(Some records)
***

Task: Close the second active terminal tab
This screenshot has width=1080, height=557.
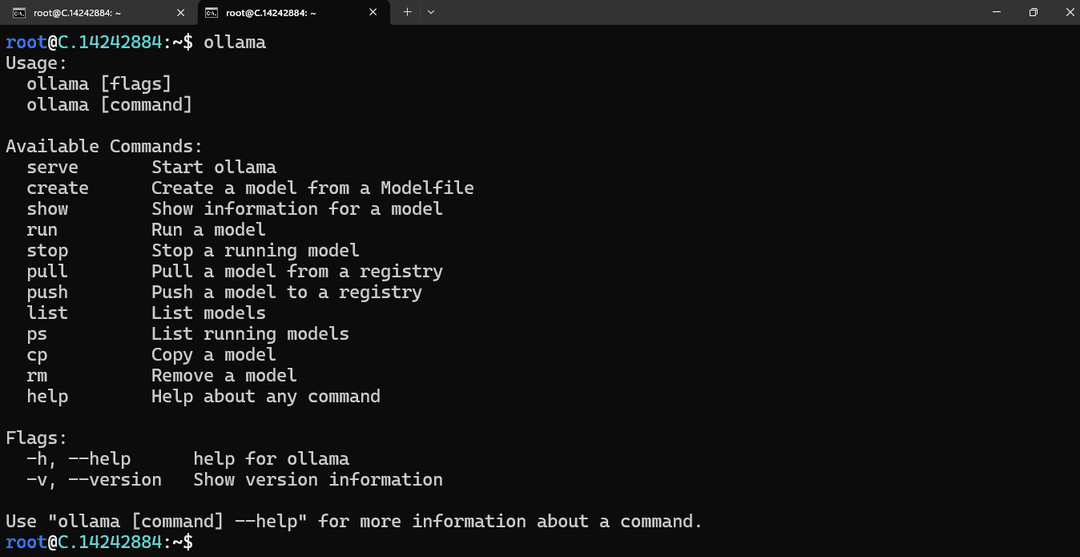Action: point(373,12)
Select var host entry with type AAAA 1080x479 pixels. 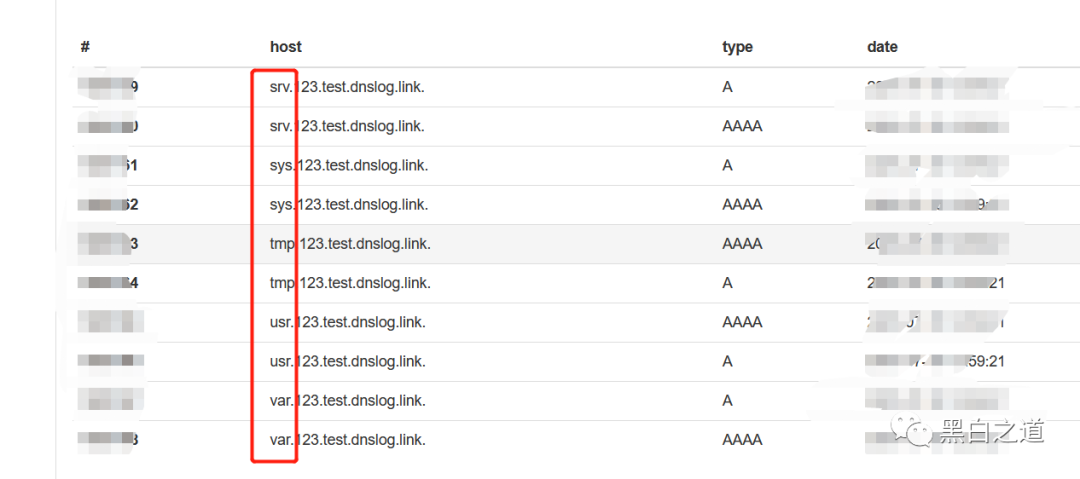[x=347, y=439]
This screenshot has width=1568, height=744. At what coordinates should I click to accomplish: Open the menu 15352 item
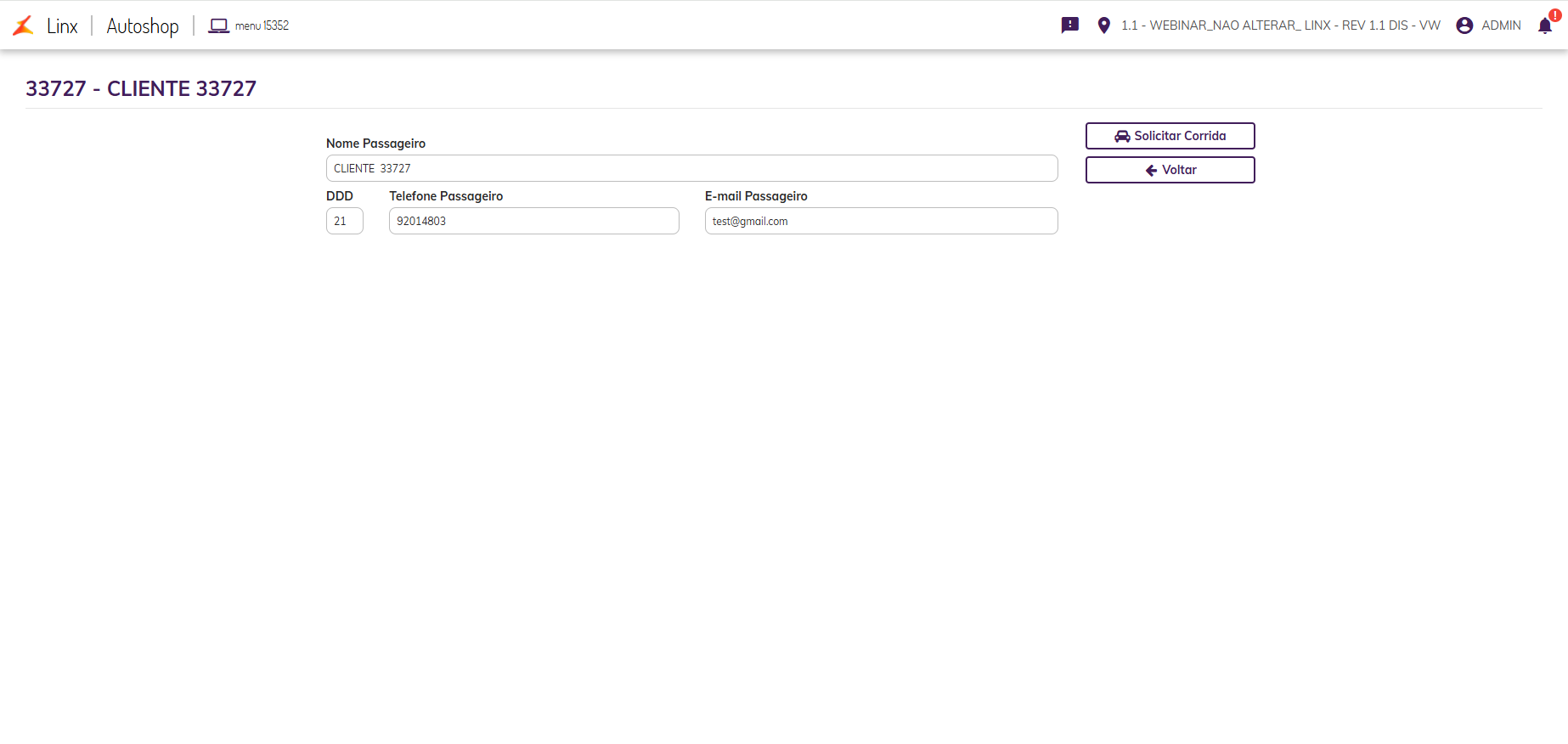tap(262, 26)
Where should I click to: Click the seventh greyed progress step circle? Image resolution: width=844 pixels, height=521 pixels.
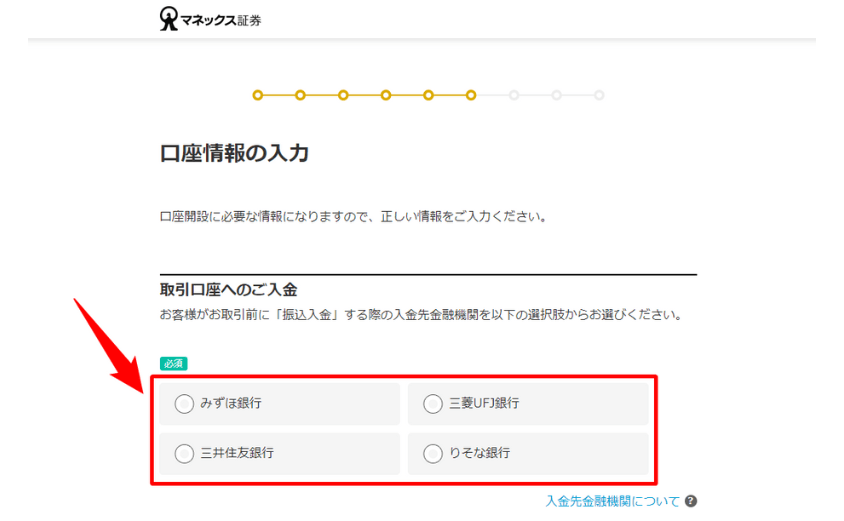(x=514, y=95)
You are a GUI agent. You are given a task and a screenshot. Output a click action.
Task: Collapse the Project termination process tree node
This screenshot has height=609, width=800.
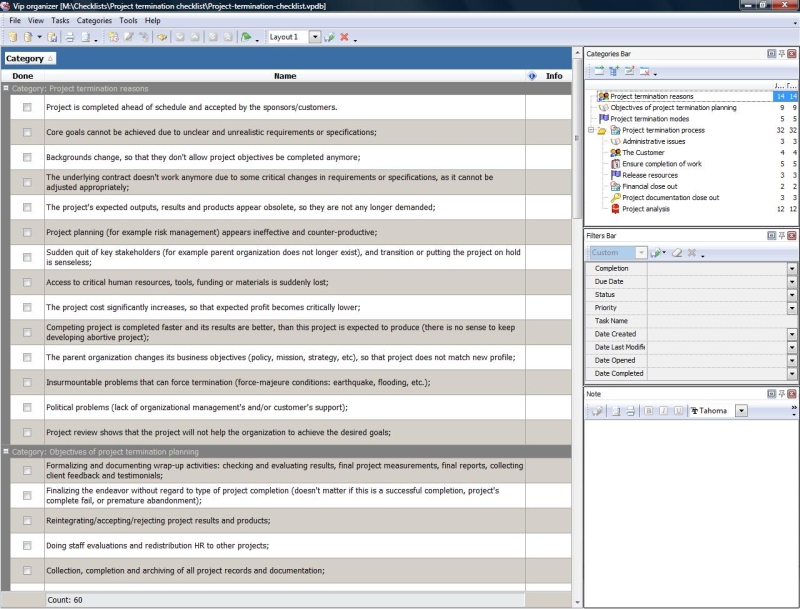click(x=591, y=130)
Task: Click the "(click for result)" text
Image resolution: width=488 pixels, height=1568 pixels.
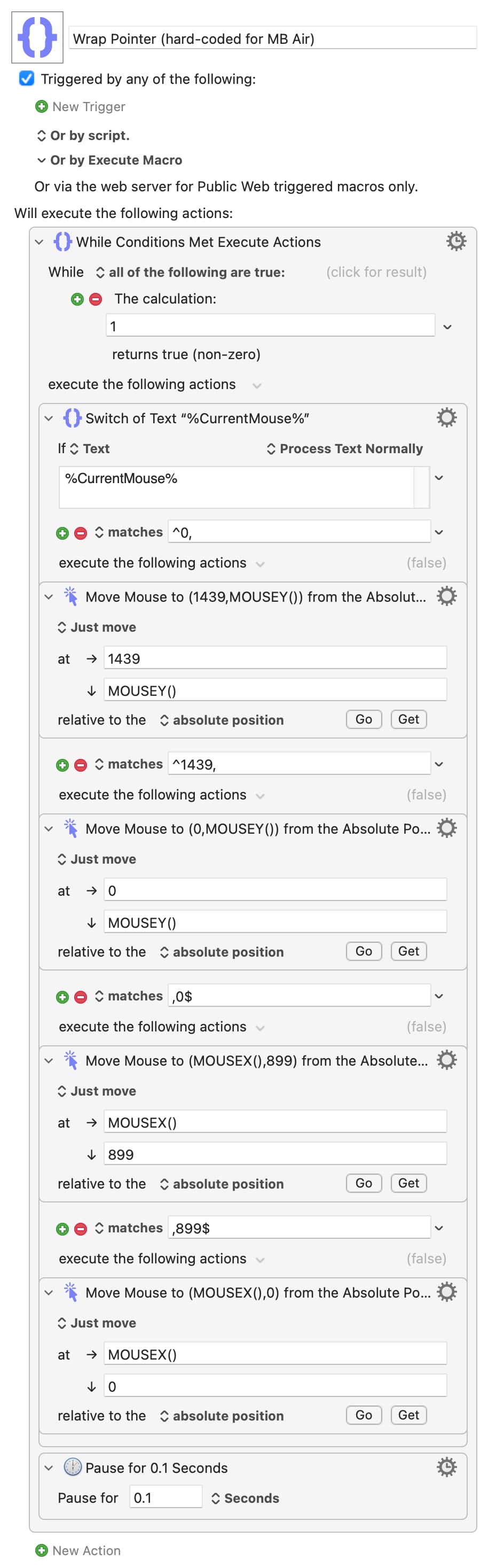Action: click(375, 272)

***

- _What to do_
Arrange the records as a two-column CSV with the columns "text" and "answer", beginning at the line that contains "Where should I" and continuing through the end of the records. Each row should place the text and its answer in separate quoted fields, with line breaks replaced by spaces and the pictures omitted.

- _The completed task_
text,answer
"Where should I click to: Click the seventh greyed progress step circle? Image resolution: width=844 pixels, height=521 pixels.","(x=514, y=95)"
"You are a GUI agent. You are given a task and a screenshot. Output a click action. Task: Collapse the Project termination process tree node This screenshot has height=609, width=800.","click(x=591, y=130)"
"Task: Click the ""(click for result)"" text Image resolution: width=488 pixels, height=1568 pixels.","Action: click(375, 272)"